I think the real concern is fire starting in the hose, not fire starting in the canister or the filter.  The hot sparks of a grinder become cold quickly.  Some of them will stick to the inside of the hose due to oil or coolant residue.  The hose is usually plastic.  So. hot sparks, grinding dust, oil, plastic, and a strong supply of air are all present.  To me that is a recipe for a dangerous fire hazard, a blow torch even, though I have not heard of any such fires occurring.  I think a metal hose for the first few feet, then perhaps a fireproof cyclone separator with water in the bottom, would be a good start for reducing danger.   I think the vac itself is pretty much immune to fire unless the hose catches on fire and spreads to the vacuum.  Hot sparks from the grinder stop being a fire hazard before they travel very far, unless combustion of other stuff adds to it.  Hot chips from the lathe or mill also cool below the ignition point of most materials pretty quickly unless you are working with ceramic inserts or the like on a powerful lathe taking heavy cuts.  No experience or training at this, just guessing...


----------



## markba633csi (Oct 3, 2017)

Bob Korves said:


> What size is the pool hose, Mark?  I need some vacuum hose to fit my 2.5" I.D. Ridgid and Craftsman 5.5 HP(claimed) 16gal vacs, and also some reasonably priced attachments.


only 2 inch I'm afraid , might be too small for your machines
Mark


----------



## RandyM (Oct 3, 2017)

Holescreek said:


> *Don't buy "shopvac" brand vacuum cleaners. I have 3 of those trash cans in the shop now.  They literally become rolling trash cans because the motors burn out very quickly and get pitched*.  I've been using a Home Depot Rigid brand 5HP vacuum in the shop every day for more than 8 years to clean the chips and metal off the mills and lathes.  The hose is starting to get heavy due to all the oil and sludge packed inside it.  I don't worry about "quiet" since it only runs when I clean up.  Shop vacs do not have enough CFM for grinding use, none of them.  You need at least 650 CFM for your safety and there are better solutions than a cheap vaccum cleaner.

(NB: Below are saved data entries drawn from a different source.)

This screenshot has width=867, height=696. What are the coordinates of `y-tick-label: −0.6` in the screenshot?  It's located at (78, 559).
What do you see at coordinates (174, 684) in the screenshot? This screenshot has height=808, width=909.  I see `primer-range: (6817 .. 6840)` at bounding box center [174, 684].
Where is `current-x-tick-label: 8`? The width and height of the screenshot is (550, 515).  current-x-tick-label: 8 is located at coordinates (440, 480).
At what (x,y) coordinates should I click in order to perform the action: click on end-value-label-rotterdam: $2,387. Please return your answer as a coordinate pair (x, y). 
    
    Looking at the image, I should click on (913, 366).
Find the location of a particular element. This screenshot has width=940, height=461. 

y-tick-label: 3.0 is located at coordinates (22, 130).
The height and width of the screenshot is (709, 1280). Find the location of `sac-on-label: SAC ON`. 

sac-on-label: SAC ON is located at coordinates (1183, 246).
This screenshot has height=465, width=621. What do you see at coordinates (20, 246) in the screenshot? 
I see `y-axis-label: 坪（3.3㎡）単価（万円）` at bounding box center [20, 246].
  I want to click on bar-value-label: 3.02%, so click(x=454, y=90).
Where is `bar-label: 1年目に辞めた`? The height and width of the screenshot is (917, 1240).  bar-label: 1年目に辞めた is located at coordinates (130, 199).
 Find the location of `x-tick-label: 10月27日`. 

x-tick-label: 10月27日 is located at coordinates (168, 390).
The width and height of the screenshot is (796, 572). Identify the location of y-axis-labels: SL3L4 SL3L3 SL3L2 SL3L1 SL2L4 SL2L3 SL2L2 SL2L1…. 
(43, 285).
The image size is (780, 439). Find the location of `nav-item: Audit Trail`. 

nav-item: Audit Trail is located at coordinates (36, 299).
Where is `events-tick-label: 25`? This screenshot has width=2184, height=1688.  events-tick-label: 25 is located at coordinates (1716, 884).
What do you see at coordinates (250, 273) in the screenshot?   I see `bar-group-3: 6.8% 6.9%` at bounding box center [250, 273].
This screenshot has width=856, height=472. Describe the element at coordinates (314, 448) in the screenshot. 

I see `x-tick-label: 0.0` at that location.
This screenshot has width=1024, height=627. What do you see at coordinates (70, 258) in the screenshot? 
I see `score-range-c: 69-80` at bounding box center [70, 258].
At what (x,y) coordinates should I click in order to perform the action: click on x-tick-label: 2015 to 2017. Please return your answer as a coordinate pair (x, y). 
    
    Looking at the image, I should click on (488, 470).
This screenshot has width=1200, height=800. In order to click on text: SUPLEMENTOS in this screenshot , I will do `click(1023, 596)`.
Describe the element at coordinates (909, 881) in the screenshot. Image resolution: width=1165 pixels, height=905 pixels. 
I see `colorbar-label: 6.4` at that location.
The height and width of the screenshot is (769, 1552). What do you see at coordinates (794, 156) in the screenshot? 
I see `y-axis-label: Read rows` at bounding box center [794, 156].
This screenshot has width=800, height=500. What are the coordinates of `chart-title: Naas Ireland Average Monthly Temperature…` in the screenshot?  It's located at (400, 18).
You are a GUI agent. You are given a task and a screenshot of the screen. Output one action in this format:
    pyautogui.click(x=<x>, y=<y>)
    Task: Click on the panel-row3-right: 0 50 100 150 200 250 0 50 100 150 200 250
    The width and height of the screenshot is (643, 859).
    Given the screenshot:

Is this a blanket statement on the whole brand or just the lower priced units? I can see where the lower priced units may have less quality built in. I just bought one like this a few months ago.

Shop Vac

Certainly hope to get a few years out of it. Has a three year warranty. I really like that it is a lot quieter than the Craftsmen unit that it replaced.


----------